ISTRUZIONI DA SEGUIRE >> Disponi per favore tutte queste voci in un CSV a due colonne, "testo" e "risposta", con una riga per ogni voce. Metti il testo e la risposta ciascuno in un unico campo tra virgolette, sostituendo gli a capo con spazi.

Voci della raccolta:

+++

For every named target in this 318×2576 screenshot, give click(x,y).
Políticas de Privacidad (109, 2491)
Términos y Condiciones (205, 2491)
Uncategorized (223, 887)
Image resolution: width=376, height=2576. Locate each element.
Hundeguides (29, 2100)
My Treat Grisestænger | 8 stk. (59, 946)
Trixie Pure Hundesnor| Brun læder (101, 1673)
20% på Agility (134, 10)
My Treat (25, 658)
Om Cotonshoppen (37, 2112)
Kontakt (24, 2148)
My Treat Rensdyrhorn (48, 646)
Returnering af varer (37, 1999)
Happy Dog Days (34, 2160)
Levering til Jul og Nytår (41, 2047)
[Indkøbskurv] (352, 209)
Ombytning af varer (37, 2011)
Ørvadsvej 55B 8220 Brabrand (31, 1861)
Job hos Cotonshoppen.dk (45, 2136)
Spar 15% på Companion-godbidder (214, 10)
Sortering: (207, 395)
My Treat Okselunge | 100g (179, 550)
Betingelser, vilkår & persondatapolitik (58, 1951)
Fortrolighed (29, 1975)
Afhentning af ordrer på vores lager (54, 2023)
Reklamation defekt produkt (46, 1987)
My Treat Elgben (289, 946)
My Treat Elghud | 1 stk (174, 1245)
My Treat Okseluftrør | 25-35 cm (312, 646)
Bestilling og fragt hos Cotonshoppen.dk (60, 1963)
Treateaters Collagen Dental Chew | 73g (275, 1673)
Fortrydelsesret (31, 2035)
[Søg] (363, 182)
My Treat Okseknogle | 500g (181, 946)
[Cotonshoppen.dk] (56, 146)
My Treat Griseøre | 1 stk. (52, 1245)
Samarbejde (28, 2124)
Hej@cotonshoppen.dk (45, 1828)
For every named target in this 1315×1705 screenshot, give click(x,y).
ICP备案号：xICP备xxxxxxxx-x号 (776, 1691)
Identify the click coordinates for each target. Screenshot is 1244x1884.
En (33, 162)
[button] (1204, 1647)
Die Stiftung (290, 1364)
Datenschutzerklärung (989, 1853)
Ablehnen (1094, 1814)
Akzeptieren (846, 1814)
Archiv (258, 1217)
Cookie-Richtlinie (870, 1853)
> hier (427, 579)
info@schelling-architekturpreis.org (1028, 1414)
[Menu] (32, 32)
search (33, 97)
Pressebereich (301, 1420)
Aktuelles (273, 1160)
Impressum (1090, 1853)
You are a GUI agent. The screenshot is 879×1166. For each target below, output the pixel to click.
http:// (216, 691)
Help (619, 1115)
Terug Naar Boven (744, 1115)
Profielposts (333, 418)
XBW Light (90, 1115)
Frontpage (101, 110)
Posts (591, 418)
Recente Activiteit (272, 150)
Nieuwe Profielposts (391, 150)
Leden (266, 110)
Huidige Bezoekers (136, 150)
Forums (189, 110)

+++

RISPOSTA >>
testo,risposta
"For every named target in this 318×2576 screenshot, give click(x,y). Políticas de Privacidad","(109, 2491)"
"Términos y Condiciones","(205, 2491)"
"Uncategorized","(223, 887)"
"Image resolution: width=376, height=2576. Locate each element. Hundeguides","(29, 2100)"
"My Treat Grisestænger | 8 stk.","(59, 946)"
"Trixie Pure Hundesnor| Brun læder","(101, 1673)"
"20% på Agility","(134, 10)"
"My Treat","(25, 658)"
"Om Cotonshoppen","(37, 2112)"
"Kontakt","(24, 2148)"
"My Treat Rensdyrhorn","(48, 646)"
"Returnering af varer","(37, 1999)"
"Happy Dog Days","(34, 2160)"
"Levering til Jul og Nytår","(41, 2047)"
"[Indkøbskurv]","(352, 209)"
"Ombytning af varer","(37, 2011)"
"Ørvadsvej 55B 8220 Brabrand","(31, 1861)"
"Job hos Cotonshoppen.dk","(45, 2136)"
"Spar 15% på Companion-godbidder","(214, 10)"
"Sortering:","(207, 395)"
"My Treat Okselunge | 100g","(179, 550)"
"Betingelser, vilkår & persondatapolitik","(58, 1951)"
"Fortrolighed","(29, 1975)"
"Afhentning af ordrer på vores lager","(54, 2023)"
"Reklamation defekt produkt","(46, 1987)"
"My Treat Elgben","(289, 946)"
"My Treat Elghud | 1 stk","(174, 1245)"
"My Treat Okseluftrør | 25-35 cm","(312, 646)"
"Bestilling og fragt hos Cotonshoppen.dk","(60, 1963)"
"Treateaters Collagen Dental Chew | 73g","(275, 1673)"
"Fortrydelsesret","(31, 2035)"
"[Søg]","(363, 182)"
"My Treat Okseknogle | 500g","(181, 946)"
"[Cotonshoppen.dk]","(56, 146)"
"My Treat Griseøre | 1 stk.","(52, 1245)"
"Samarbejde","(28, 2124)"
"Hej@cotonshoppen.dk","(45, 1828)"
"For every named target in this 1315×1705 screenshot, give click(x,y). ICP备案号：xICP备xxxxxxxx-x号","(776, 1691)"
"Identify the click coordinates for each target. Screenshot is 1244x1884. En","(33, 162)"
"[button]","(1204, 1647)"
"Die Stiftung","(290, 1364)"
"Datenschutzerklärung","(989, 1853)"
"Ablehnen","(1094, 1814)"
"Akzeptieren","(846, 1814)"
"Archiv","(258, 1217)"
"Cookie-Richtlinie","(870, 1853)"
"> hier","(427, 579)"
"info@schelling-architekturpreis.org","(1028, 1414)"
"[Menu]","(32, 32)"
"search","(33, 97)"
"Pressebereich","(301, 1420)"
"Aktuelles","(273, 1160)"
"Impressum","(1090, 1853)"
"You are a GUI agent. The screenshot is 879×1166. For each target below, output the pixel to click. http://","(216, 691)"
"Help","(619, 1115)"
"Terug Naar Boven","(744, 1115)"
"Profielposts","(333, 418)"
"XBW Light","(90, 1115)"
"Frontpage","(101, 110)"
"Posts","(591, 418)"
"Recente Activiteit","(272, 150)"
"Nieuwe Profielposts","(391, 150)"
"Leden","(266, 110)"
"Huidige Bezoekers","(136, 150)"
"Forums","(189, 110)"